Polizia interviene per l'ubriaco, dal suo cellulare scopre che spaccia droga

VARESE - Alla fine si è cacciato nei guai da solo: fermato due volte perché, ubriaco, molestava i cittadini, quando è stato accompagnato in Questura l'uomo ha involontariamente mostrato il cellulare in cui comparivano foto di droga

Una Volante della Questura di Varese ieri pomeriggio, su segnalazione di alcuni cittadini, è intervenuta per la presenza di un uomo che, in evidente stato di alterazione alcolica, procurava molestie ai passanti. Sul posto i poliziotti hanno identificato l’uomo, riuscendo a tranquillizzarlo ed a farlo allontanare.

Ma poco dopo la stessa pattuglia è stata nuovamente ricontattata da altri cittadini che segnalavano un uomo, in un locale pubblico in un’altra zona della città, che arrecava fastidio ai passanti ed ai clienti. Gli agenti hanno potuto constatare, giunti in loco, che si trattava della medesima persona, poco prima controllata. L’uomo, un cinquantenne italiano residente in provincia, è stato quindi accompagnato negli uffici della Questura.

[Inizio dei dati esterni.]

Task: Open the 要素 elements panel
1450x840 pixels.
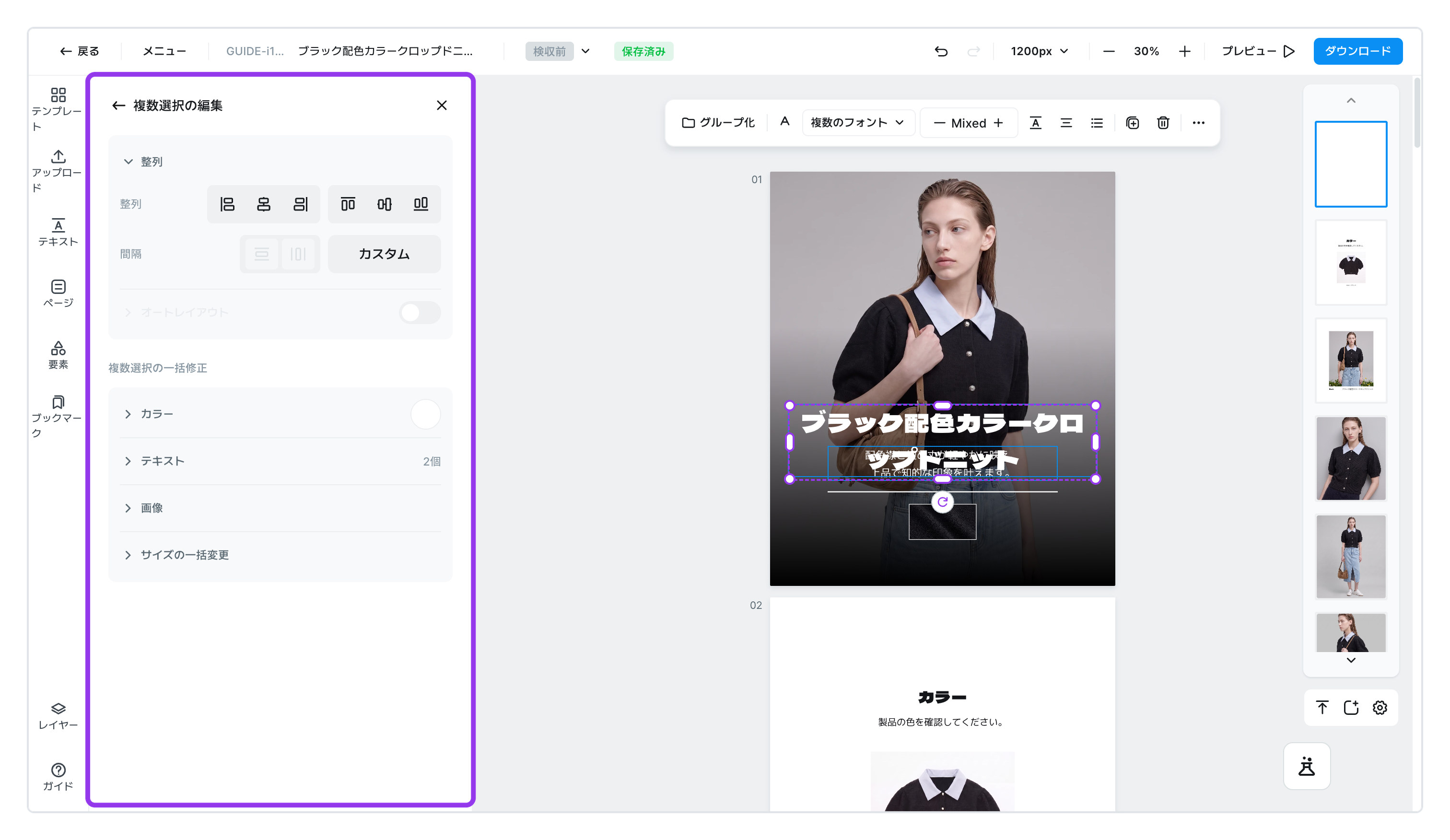Action: pyautogui.click(x=58, y=355)
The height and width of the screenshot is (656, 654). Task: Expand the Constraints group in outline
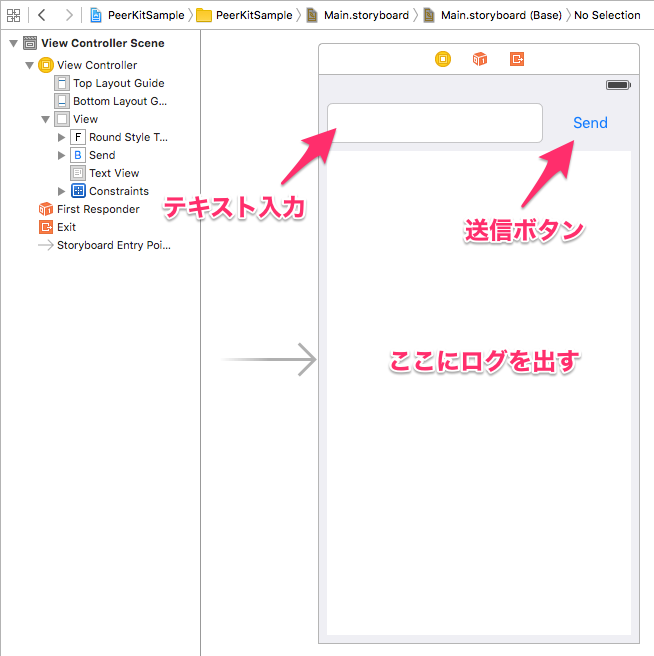62,192
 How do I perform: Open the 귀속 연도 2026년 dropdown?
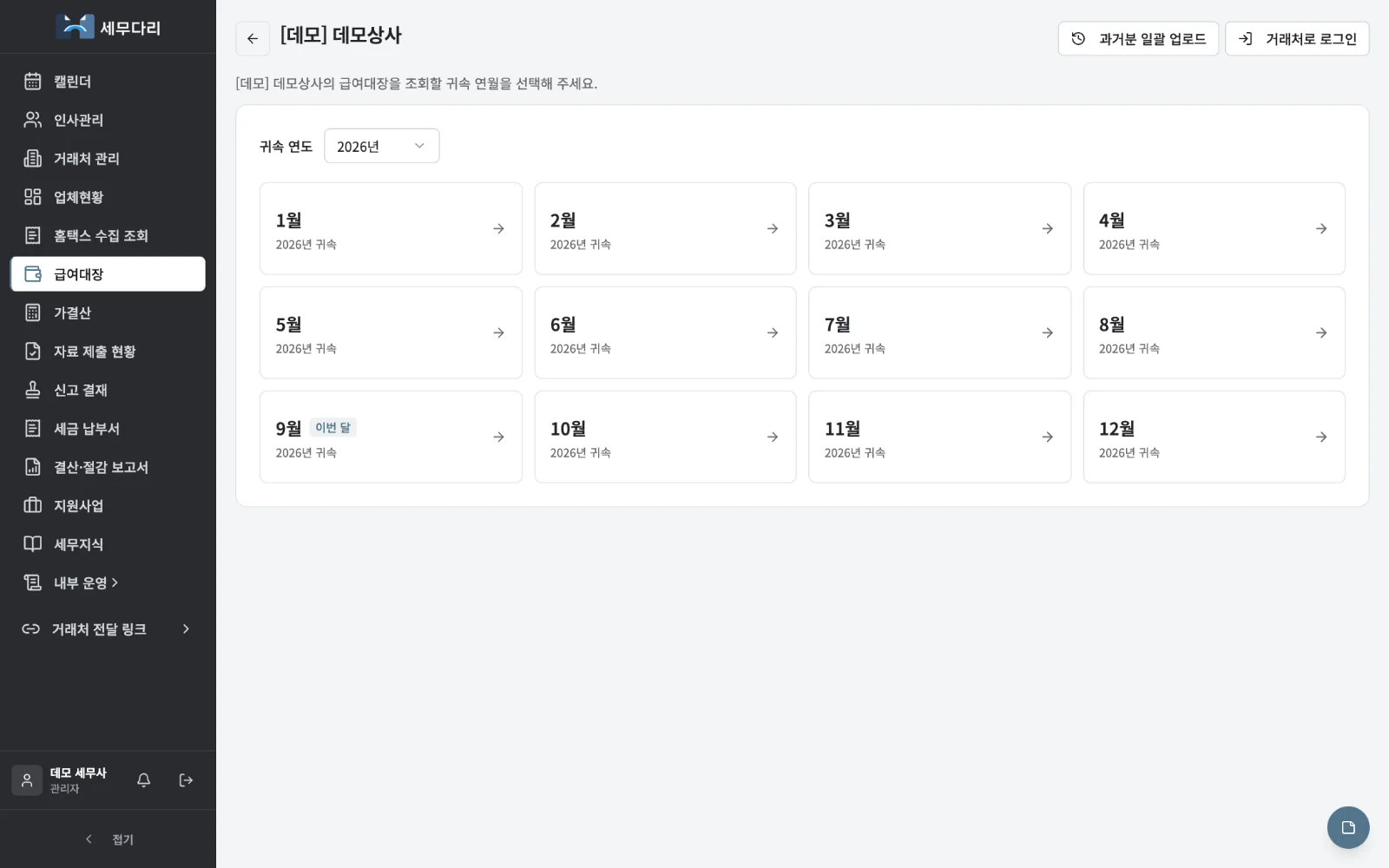tap(382, 146)
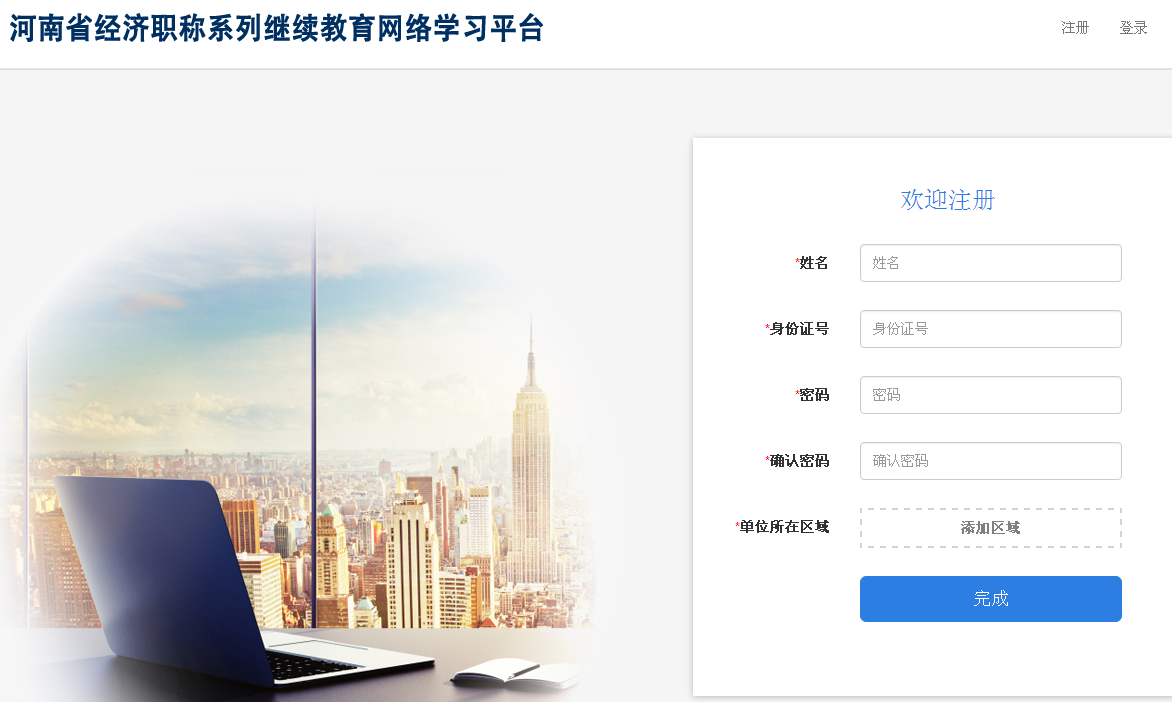This screenshot has width=1172, height=702.
Task: Focus the 姓名 input field
Action: click(990, 263)
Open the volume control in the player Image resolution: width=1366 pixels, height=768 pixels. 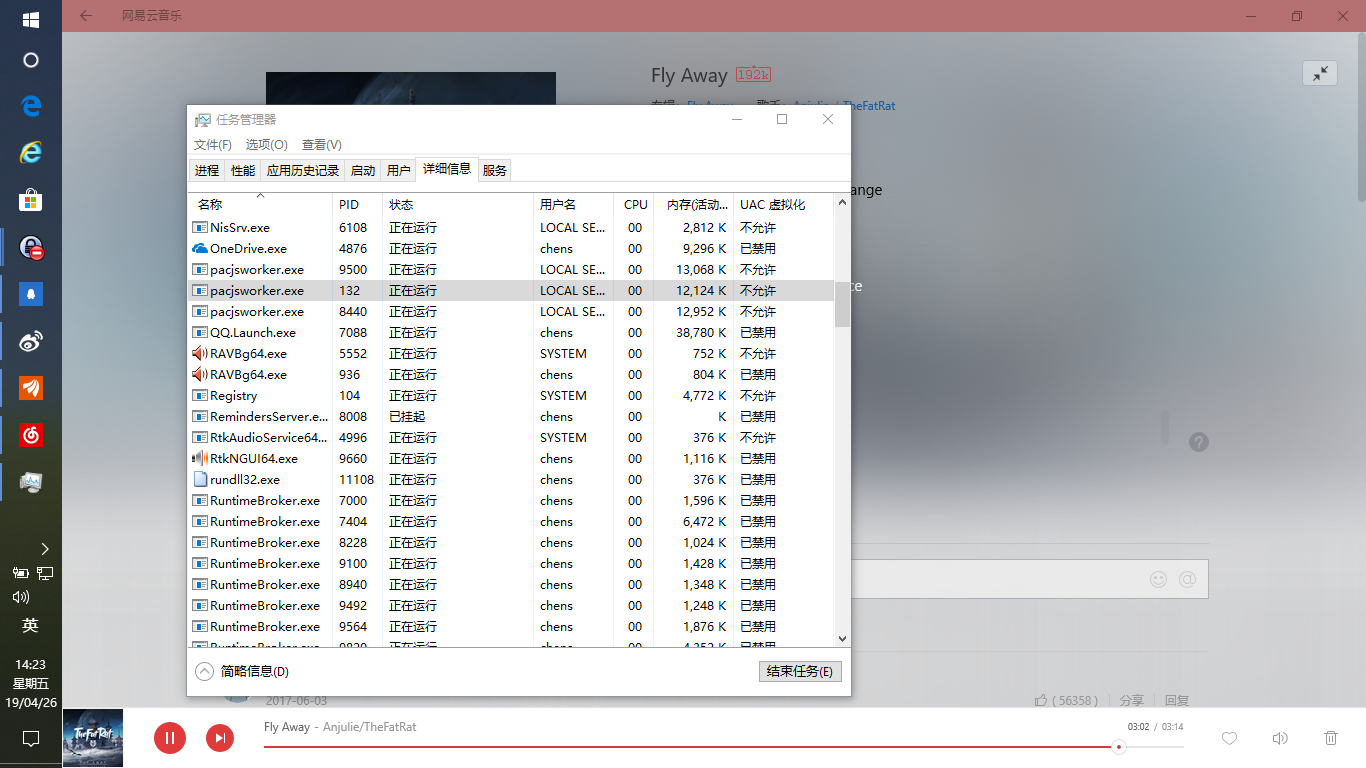[x=1280, y=738]
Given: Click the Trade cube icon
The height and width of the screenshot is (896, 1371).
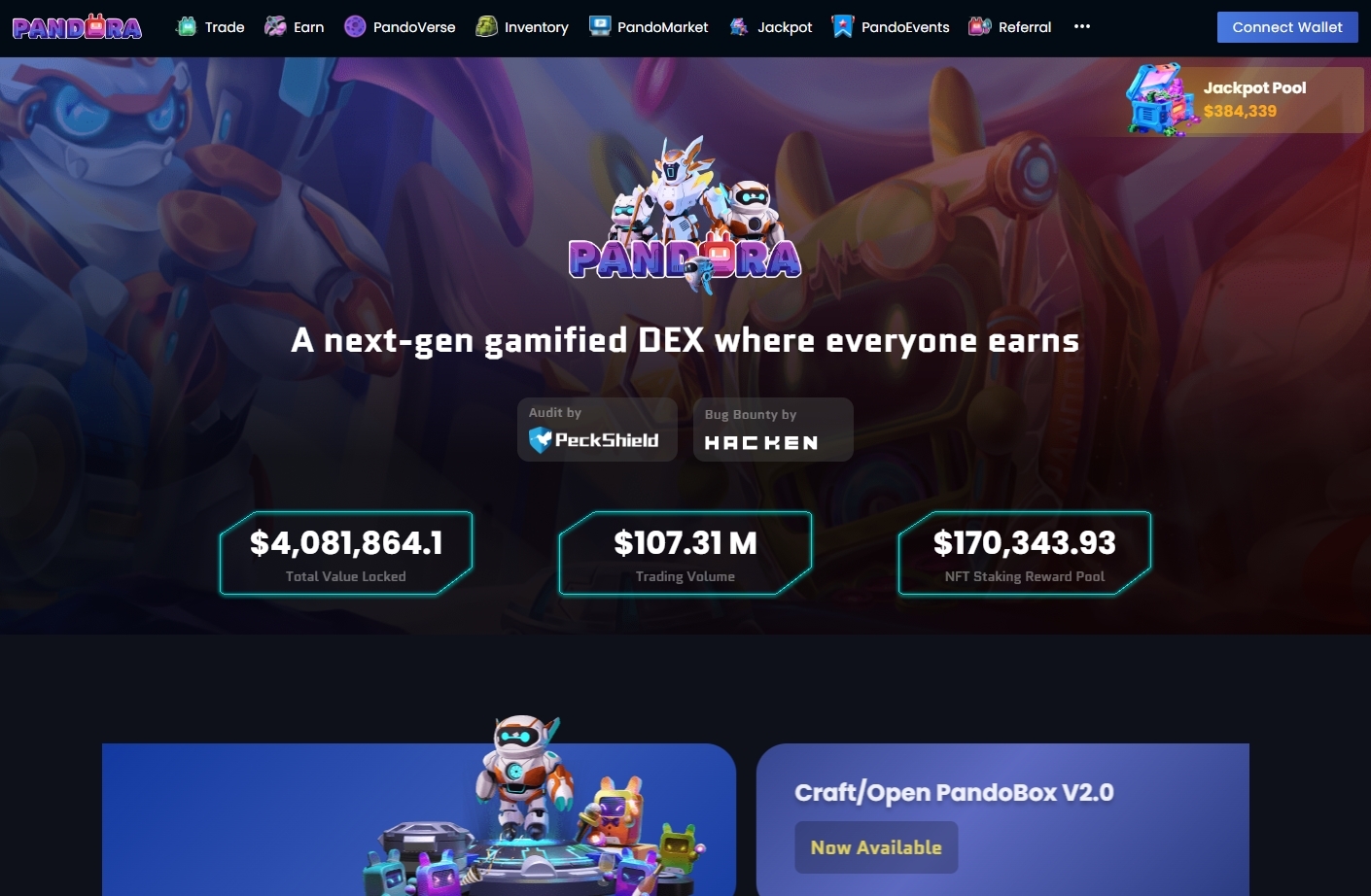Looking at the screenshot, I should pyautogui.click(x=187, y=27).
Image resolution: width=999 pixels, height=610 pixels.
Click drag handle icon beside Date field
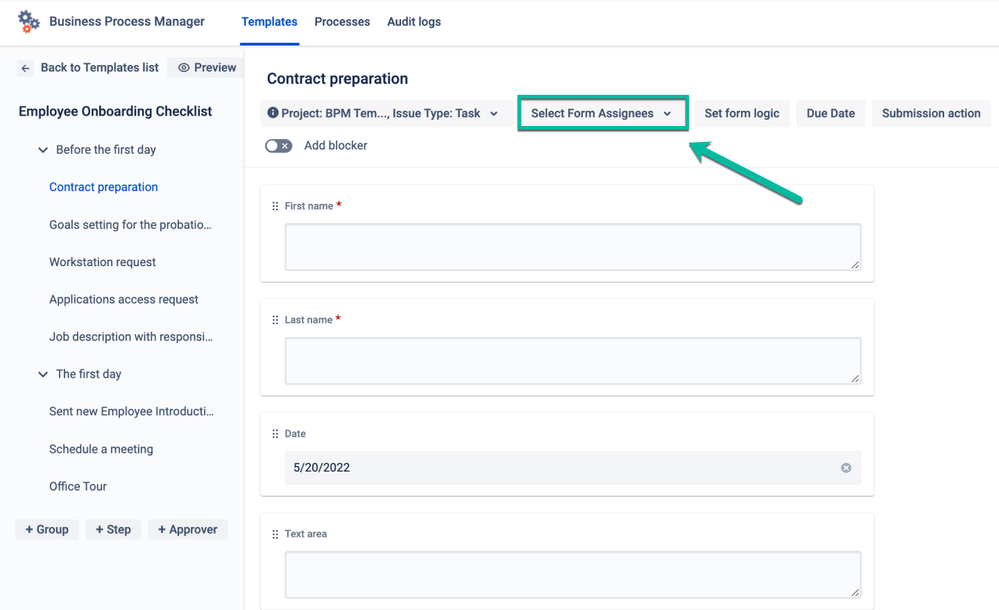(x=275, y=434)

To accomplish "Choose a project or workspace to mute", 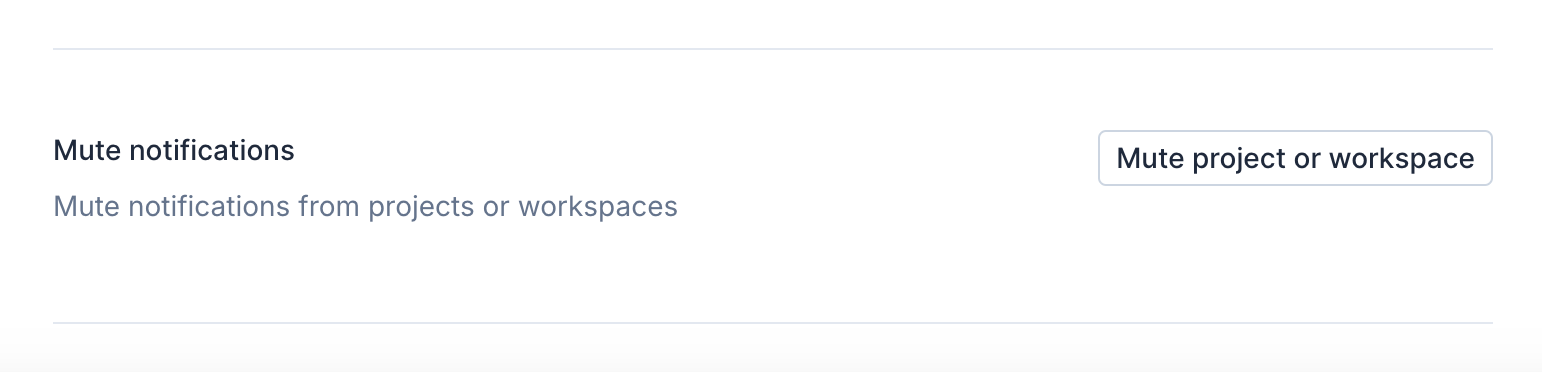I will [1295, 158].
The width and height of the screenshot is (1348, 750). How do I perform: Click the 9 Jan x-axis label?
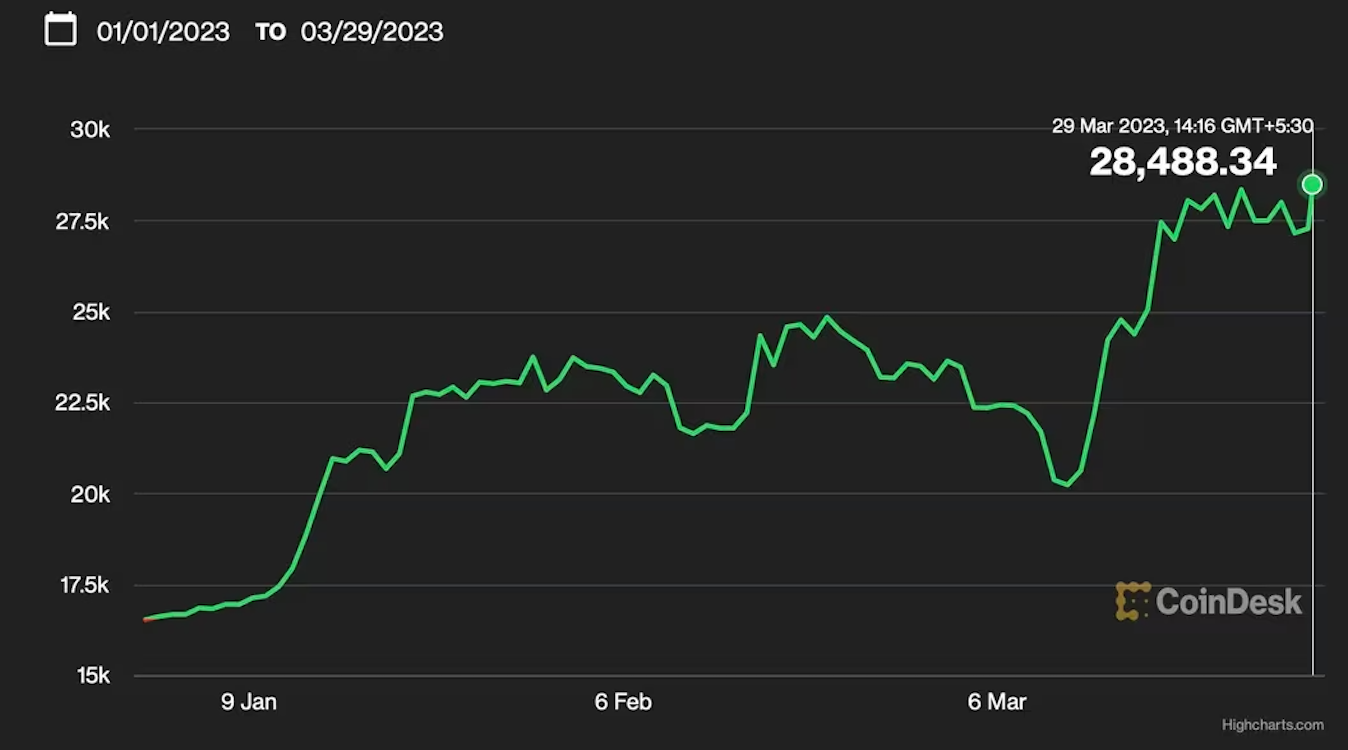click(249, 702)
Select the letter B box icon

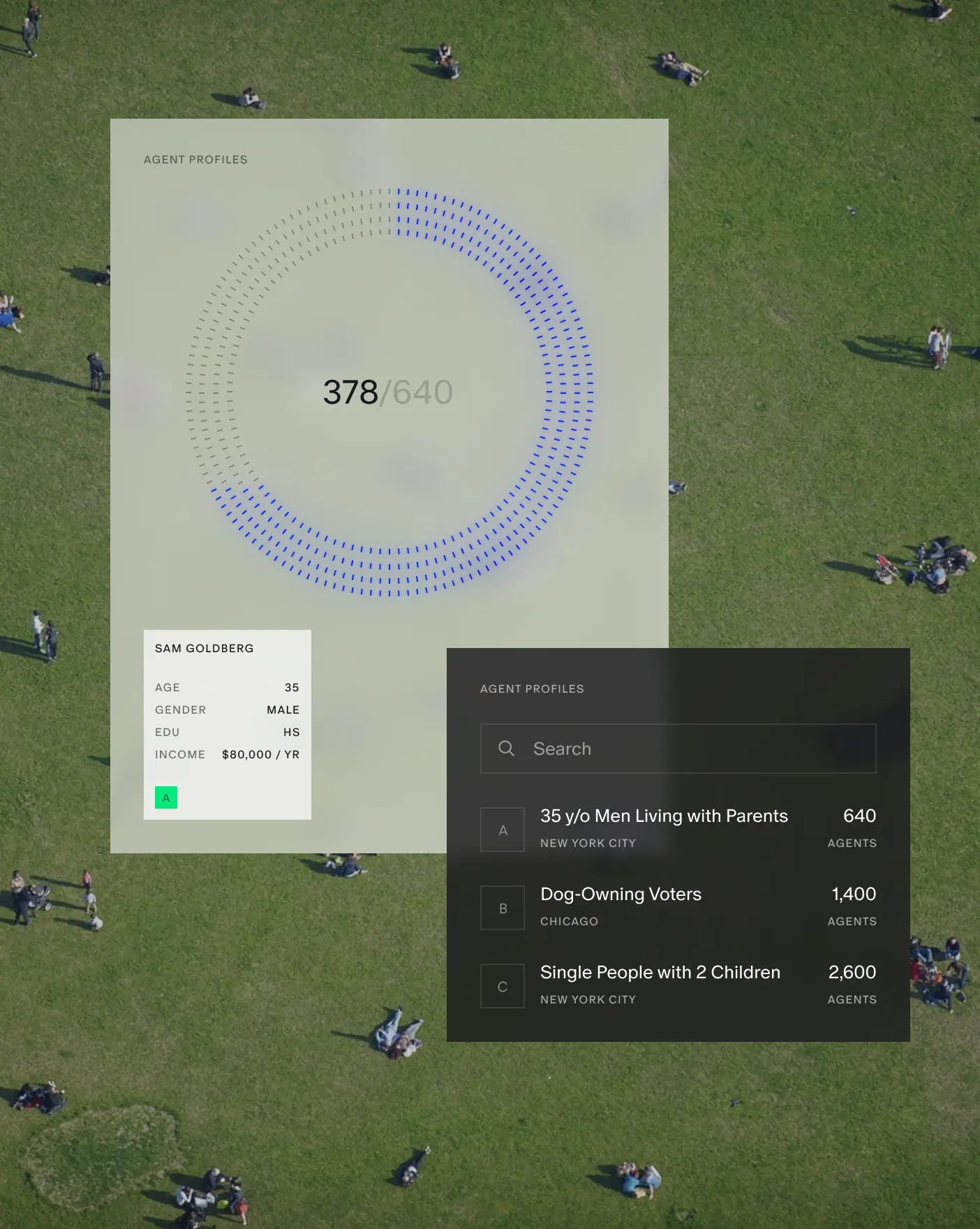click(503, 908)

Durante i controlli gli operatori hanno notato sul telefono cellulare dell’uomo alcune foto raffiguranti piante di marijuana all’interno di un’abitazione, che apparivano come una sorta di “catalogo pubblicitario” per la vendita a dei potenziali acquirenti. Insospettiti dall’atteggiamento nervoso dell’uomo alla richiesta di informazioni, i poliziotti si sono recati al suo domicilio, dove hanno rinvenuto una scatola in cartone contenente una busta in carta al cui interno vi erano alcune foglie di marijuana ed in mansarda due piante della medesima natura. L'uomo è stato denunciato a piede libero per spaccio di sostanze stupefacenti.